Content starts

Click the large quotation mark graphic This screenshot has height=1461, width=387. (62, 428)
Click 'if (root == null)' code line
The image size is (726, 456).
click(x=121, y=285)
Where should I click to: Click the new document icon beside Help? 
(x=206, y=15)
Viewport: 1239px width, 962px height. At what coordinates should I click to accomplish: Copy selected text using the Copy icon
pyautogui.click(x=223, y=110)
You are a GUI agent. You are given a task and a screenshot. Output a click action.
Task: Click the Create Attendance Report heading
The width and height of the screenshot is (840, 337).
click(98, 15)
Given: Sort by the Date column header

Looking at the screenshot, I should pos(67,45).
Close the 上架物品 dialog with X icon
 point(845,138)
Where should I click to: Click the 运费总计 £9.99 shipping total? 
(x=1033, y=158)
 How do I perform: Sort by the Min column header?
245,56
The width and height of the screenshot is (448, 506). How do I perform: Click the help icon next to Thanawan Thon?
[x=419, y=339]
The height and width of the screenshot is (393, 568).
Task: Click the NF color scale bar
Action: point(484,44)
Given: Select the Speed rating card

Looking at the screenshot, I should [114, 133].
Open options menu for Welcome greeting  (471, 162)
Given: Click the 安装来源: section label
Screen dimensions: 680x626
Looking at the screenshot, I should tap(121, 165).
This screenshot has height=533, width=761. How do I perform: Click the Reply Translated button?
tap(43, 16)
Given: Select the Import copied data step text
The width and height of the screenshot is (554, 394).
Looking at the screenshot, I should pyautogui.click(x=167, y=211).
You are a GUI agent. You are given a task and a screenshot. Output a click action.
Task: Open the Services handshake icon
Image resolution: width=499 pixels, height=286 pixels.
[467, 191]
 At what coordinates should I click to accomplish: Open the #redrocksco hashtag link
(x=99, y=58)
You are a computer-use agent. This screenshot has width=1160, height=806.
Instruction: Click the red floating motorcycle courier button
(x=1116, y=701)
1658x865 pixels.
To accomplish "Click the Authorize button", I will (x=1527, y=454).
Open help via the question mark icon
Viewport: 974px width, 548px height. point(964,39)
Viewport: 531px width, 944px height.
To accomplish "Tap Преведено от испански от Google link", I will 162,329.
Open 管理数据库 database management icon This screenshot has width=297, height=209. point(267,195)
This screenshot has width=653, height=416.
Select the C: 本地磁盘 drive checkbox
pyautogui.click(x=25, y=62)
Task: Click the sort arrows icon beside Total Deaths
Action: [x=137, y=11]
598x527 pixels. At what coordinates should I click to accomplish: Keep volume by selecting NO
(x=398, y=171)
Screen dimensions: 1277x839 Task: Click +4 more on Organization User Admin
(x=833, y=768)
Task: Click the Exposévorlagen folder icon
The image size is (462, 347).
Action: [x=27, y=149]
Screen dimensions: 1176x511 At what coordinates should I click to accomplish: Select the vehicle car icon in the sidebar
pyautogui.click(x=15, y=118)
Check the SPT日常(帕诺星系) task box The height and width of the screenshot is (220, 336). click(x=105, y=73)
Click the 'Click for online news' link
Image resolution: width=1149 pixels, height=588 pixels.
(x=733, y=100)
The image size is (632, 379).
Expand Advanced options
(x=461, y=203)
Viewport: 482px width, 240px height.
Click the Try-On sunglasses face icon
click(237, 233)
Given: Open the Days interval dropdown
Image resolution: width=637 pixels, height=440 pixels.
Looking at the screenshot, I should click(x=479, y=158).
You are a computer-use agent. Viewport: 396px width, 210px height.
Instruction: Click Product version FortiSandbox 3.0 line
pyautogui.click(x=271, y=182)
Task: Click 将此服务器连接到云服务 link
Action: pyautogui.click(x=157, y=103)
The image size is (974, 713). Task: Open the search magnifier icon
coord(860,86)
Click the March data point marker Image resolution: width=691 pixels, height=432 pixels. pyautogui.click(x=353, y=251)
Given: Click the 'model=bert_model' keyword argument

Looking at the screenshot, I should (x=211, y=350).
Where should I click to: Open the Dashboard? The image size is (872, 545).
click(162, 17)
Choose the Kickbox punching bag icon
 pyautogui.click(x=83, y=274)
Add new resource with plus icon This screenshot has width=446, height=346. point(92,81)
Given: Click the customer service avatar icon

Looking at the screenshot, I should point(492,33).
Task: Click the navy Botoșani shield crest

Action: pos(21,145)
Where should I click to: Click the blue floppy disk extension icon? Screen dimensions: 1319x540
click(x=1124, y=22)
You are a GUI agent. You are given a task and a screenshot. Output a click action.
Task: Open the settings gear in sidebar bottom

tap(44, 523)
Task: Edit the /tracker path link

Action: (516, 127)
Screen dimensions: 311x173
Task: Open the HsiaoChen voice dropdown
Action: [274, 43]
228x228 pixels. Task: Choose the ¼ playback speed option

Content ends

● **WHAT THE EXERCISE ASKS**:
The exact lines of the material above starting at the one that contains "Screen dimensions: 680x626" and ending at the one that contains "Task: Open the Services handshake icon" are what to retype; leave out everything else.

● **SOLUTION FOR THIS TASK**:
Screen dimensions: 680x626
Looking at the screenshot, I should tap(121, 165).
This screenshot has height=533, width=761. How do I perform: Click the Reply Translated button?
tap(43, 16)
Given: Select the Import copied data step text
The width and height of the screenshot is (554, 394).
Looking at the screenshot, I should pyautogui.click(x=167, y=211).
You are a GUI agent. You are given a task and a screenshot. Output a click action.
Task: Open the Services handshake icon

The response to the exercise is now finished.